Le Premier ministre canadien Justin Trudeau a annoncé lundi une série d’enquêtes sur l’ingérence présumée de la Chine dans les élections canadiennes. Il nomme un «rapporteur spécial» pour examiner les renseignements et faire des recommandations sur les mesures visant à protéger les futures élections de l’influence étrangère.
Ces mesures font suite à des semaines de pression de la part des partis d’opposition, entre autres, pour lancer une enquête publique sur les allégations d’ingérence de Pékin dans les élections parlementaires fédérales canadiennes de 2019 et 2021. Trudeau a résisté à une enquête publique malgré un débat houleux sur la question.
Des allégations d’ingérence de la Chine dans les élections de 2019 et 2021 ont été révélées dans les médias canadiens le mois dernier, sur la base de sources de renseignement anonymes. Pékin, malgré des tensions régulières avec Trudeau, aurait préféré un gouvernement de son Parti libéral aux conservateurs, qui prônent une ligne plus dure contre Pékin. Les deux élections ont été remportées de justesse par Trudeau; dans les deux cas, son parti a obtenu une minorité parlementaire.
Dons financiers
La Chine aurait soutenu indirectement des candidats libéraux par des dons financiers dans des circonscriptions à forte population d’origine chinoise, en rémunérant les donateurs sino-canadiens. Pékin aurait également mené des campagnes de désinformation sur les réseaux sociaux contre des candidats conservateurs et fait pression sur des membres de la communauté sino-canadienne. La Chine a rejeté les allégations comme “complètement sans fondement et diffamatoires”.
Un panel de responsables surveillant l’ingérence étrangère dans les élections a confirmé que des tentatives d’ingérence chinoises ont eu lieu, a montré un rapport rendu partiellement public la semaine dernière. Cependant, ceux-ci n’auraient pas affecté le résultat de l’élection ou les résultats dans les circonscriptions individuelles – bien que l’on ne sache pas comment cette conclusion a été tirée. La Russie et l’Iran auraient également tenté d’influencer les élections canadiennes.
Les allégations ont jeté des doutes au Canada sur l’intégrité de l’élection; selon un sondage, près d’un quart de la population canadienne pense que l’élection de 2021 a été “volée”.

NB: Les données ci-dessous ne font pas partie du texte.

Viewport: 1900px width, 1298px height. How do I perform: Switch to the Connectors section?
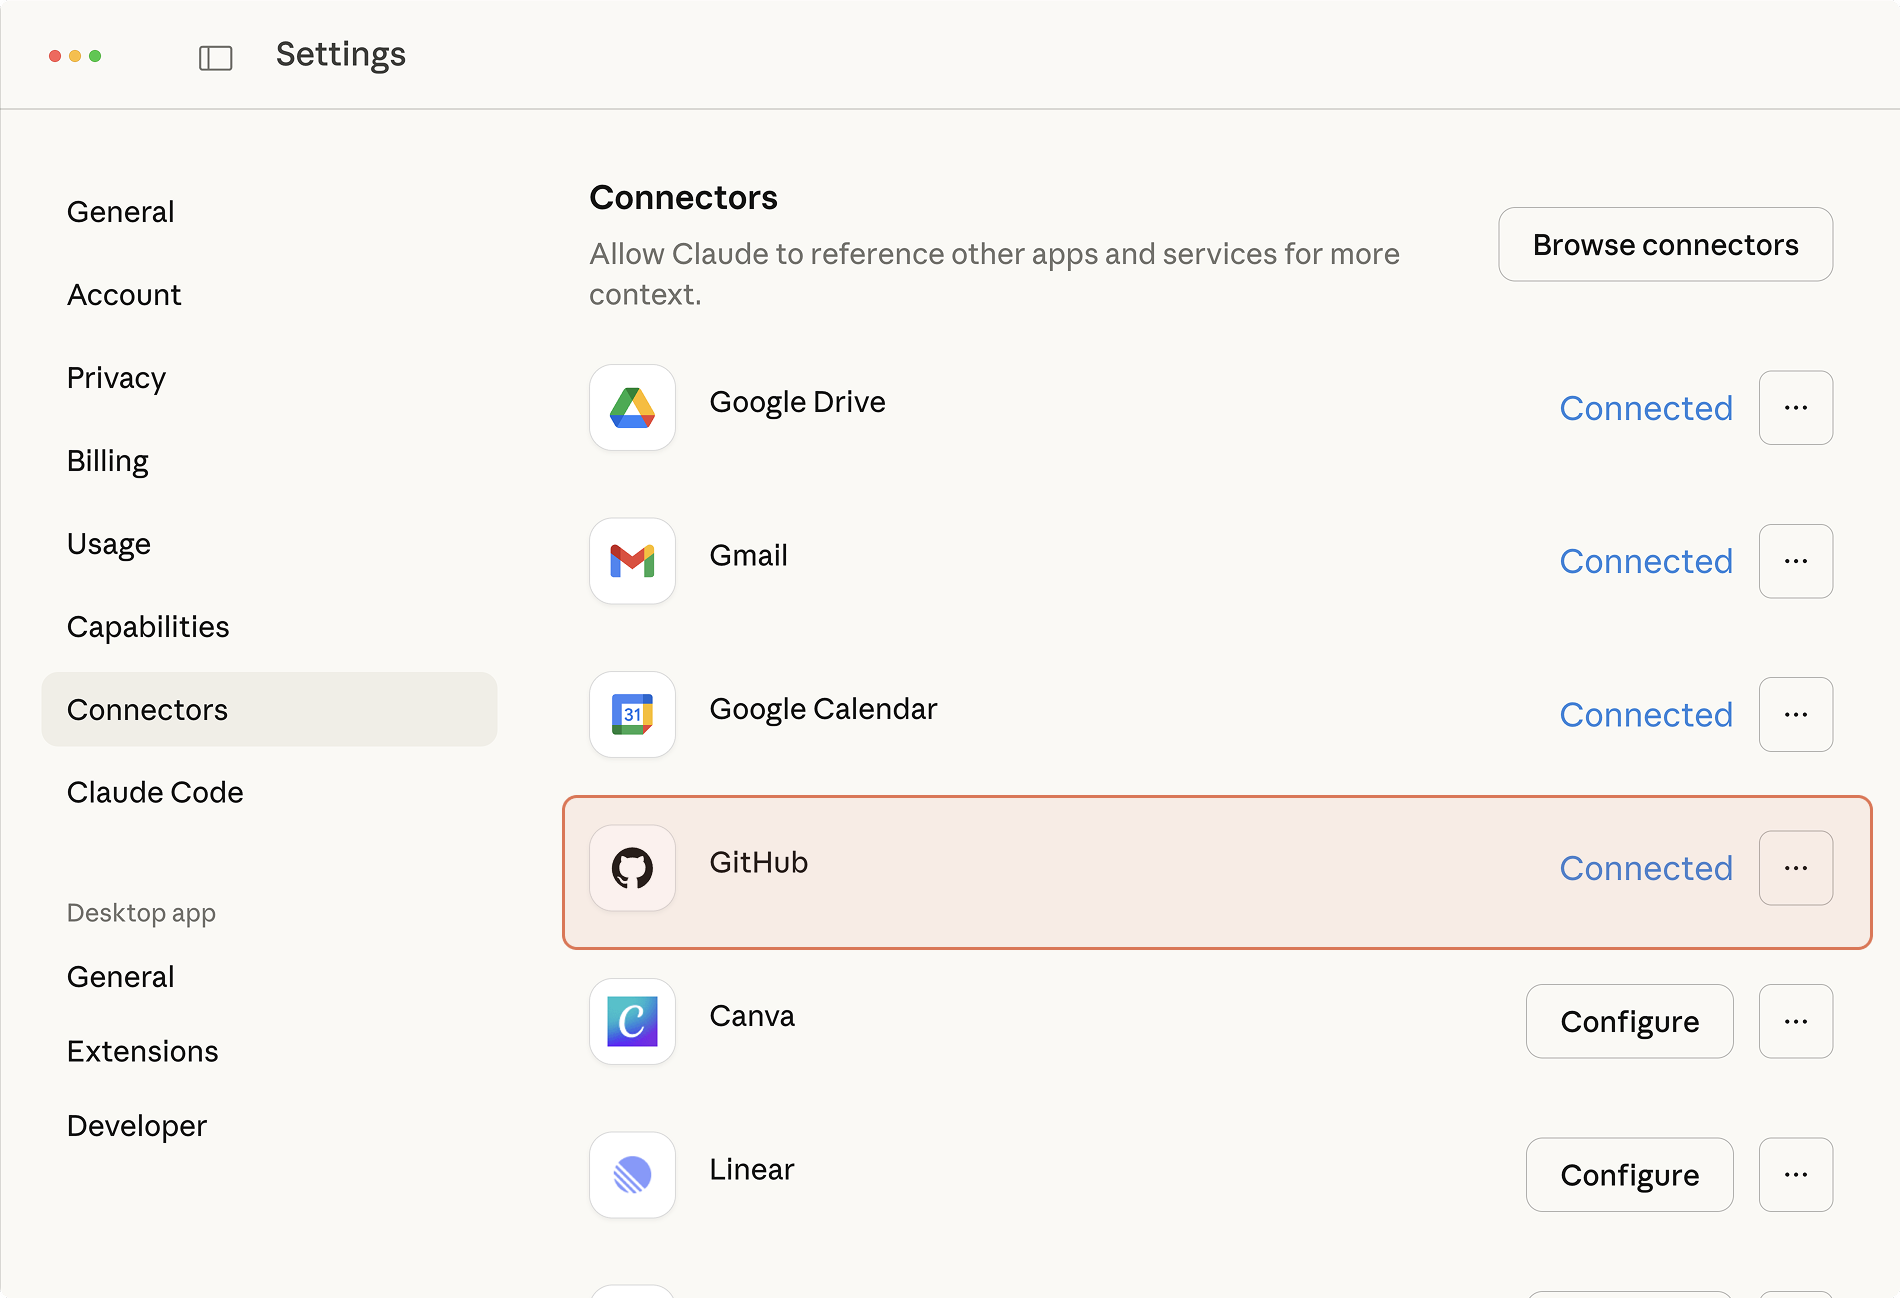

Jeu de politique partisane
Le chef de l’opposition canadienne, Pierre Poilièvre, déclare que « Trudeau savait que la Chine s’ingérait dans les élections canadiennes, mais n’a rien fait parce qu’il en a profité ». Comme d’autres partis politiques, il fait pression pour une enquête publique sur la question. Selon Trudeau, une enquête publique n’est pas appropriée parce que l’intelligence est en jeu et parce qu’un tel forum transformerait la question sensible en politique partisane.
Les enquêtes annoncées par Trudeau se dérouleront à huis clos, par un comité de députés de tous les partis et un comité supervisant la police et la communauté du renseignement. Le «rapporteur spécial» sera un «Canadien éminent»; on ne sait pas encore qui. Le rapporteur peut toujours recommander une enquête publique.
Plus tôt lundi, la police canadienne a déclaré qu’elle enquêtait sur les fuites de renseignements qui ont rendu public l’affaire.
Les allégations d’ingérence dans les élections canadiennes ont mis à rude épreuve les relations entre le Canada et la Chine. Les tensions entre les deux pays sont montées ces dernières années à la suite de l’arrestation au Canada de Meng Wanzhou, directrice financière du géant chinois de la technologie Huawei, et de la détention de deux Canadiens en Chine. Les trois ont été libérés en 2021.